My daughter wrote this story about her grandfather, my dad, on her blog www.traumamom4.com yesterday. I encourage you to check out this great blog of hers. Meanwhile, I am running this beautiful story for my blog today. Enjoy Pop’s story…

“Here’s $20. Go buy a pitcher of good beer. You deserve it,” he winked as he slipped the crinkled bill into my now husband’s hand. We were two young kids at my cousin’s wedding, standing near the cash bar. We’d just started dating. And he could see the love in our eyes. I was his grandbaby. A tender 20 years old. And he saw the man at my side, who’d really only been there a matter of months, and he’d decided he was already family. Grandpa Jung had a heart a magnitude of order larger than his wallet. If you were in his world, in his sights, you were his family. And he would be sure that you knew it.

Grandpa, or as my dad called (calls) him, “Pop”, in so many ways, is my true north for how I aspire to treat other people. My mother tells a story of meeting Pop for the first time as she found herself sleeping in the family home (in the guest room, of course) early during the time my mother and father were dating. Pop’s response was not one of judgment, but of welcoming her to the family. A hug. A jovial smile. “If she’s good enough for our, Johnny, then she’s family,” I can imagine him saying.
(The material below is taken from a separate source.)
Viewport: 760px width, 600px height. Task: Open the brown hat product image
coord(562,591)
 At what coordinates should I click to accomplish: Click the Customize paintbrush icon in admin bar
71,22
When I was a kid, one of his 11 grandchildren, there was no doubt that he loved us. Grandma and Grandpa lived in Cincinnati, in the home where my father and his siblings grew up. We visited often from our home in a small town about 90 miles away. He greeted us in his button-down shirt and his pants pulled way too high over his round belly. He smelled of Brylcreem and the Goetta that he’d made that morning. He laughed as he hugged us when we walked in the door, the TV on in the background, without fail the Cincinnati Reds playing, or during the off-season, “WKRP in Cincinnati”. He sat in his modest swivel chair and I remember laying at his feet, watching TV with him. If the Reds weren’t playing, we’d play cards…he taught me to love the game of Euchre. But the Reds were life. The players. The history of the game. The bond baseball gave to generations of Jung kids.

Over the years, his hearing declined. Or now that I reflect on it, maybe his hearing just matured in his old age to hear only the things he wanted to hear…the things that made him happy. Maybe he just somehow found a way to not hear the things of this world that made him sad, or upset. He chose, instead, to listen to joy. He’d remain clueless about the content of a conversation until someone mentioned the family or a party. Then all of the sudden, he was keenly aware of every detail.

When they moved into the retirement home, he sat next to an old friend at dinner (or maybe it was a new friend; one could never tell; if he welcomed you in, you were automatically his lifelong friend) who he boldly, and unapologetically, introduced as “Joe, the old alcoholic.” Joe never corrected him. Pop said what he wanted, what he knew. And being the old alcoholic had nothing to do with Pop loving you. It was just a fact. A benign descriptor. No judgment. Just, “Hey, this is Joe. Just so you know, don’t offer him a beer. That’s not in his story right now.” 

Sometimes, as I am talking with a colleague, or a friend, or a patient’s family, I can hear whispers of Pop in my ear. “Ahh! Welcome to the family!”, or “How ‘bout them Reds?” as a way of suggesting that while I don’t know you well, I trust we have something in common. I see Pop challenging me to let go of biases and ignore differences. I hear him laughing and see him hugging everyone in his wake. Just pure love. That was Pop. At least, that’s the Pop that I remember.

And now here we are in 2021, where bias and mistrust are all too often our default; where anger and frustration, judgment and fear dominate our interactions, on social media and face to face. I think Pop would be heartbroken. And I also think Pop would “not hear” a lot of the hate. I think he’d pipe up when someone mentioned the next Catholic festival or family get-together. The rest…he wouldn’t bother to hear.

Pop is hugging Jesus now, and hugging his wife of 61 years, his siblings, his friends…He’s probably playing Euchre with St. Peter and talking trash about the Reds with St. Paul.

Grandpa…Pop…I hope you know that who you were inspires me. That you are exactly the kind of unconditional love we could use right now. If you don’t mind, I’m gonna keep listening to you and keep trying to be more like you. We need you, and your heart, now more than ever. I love you.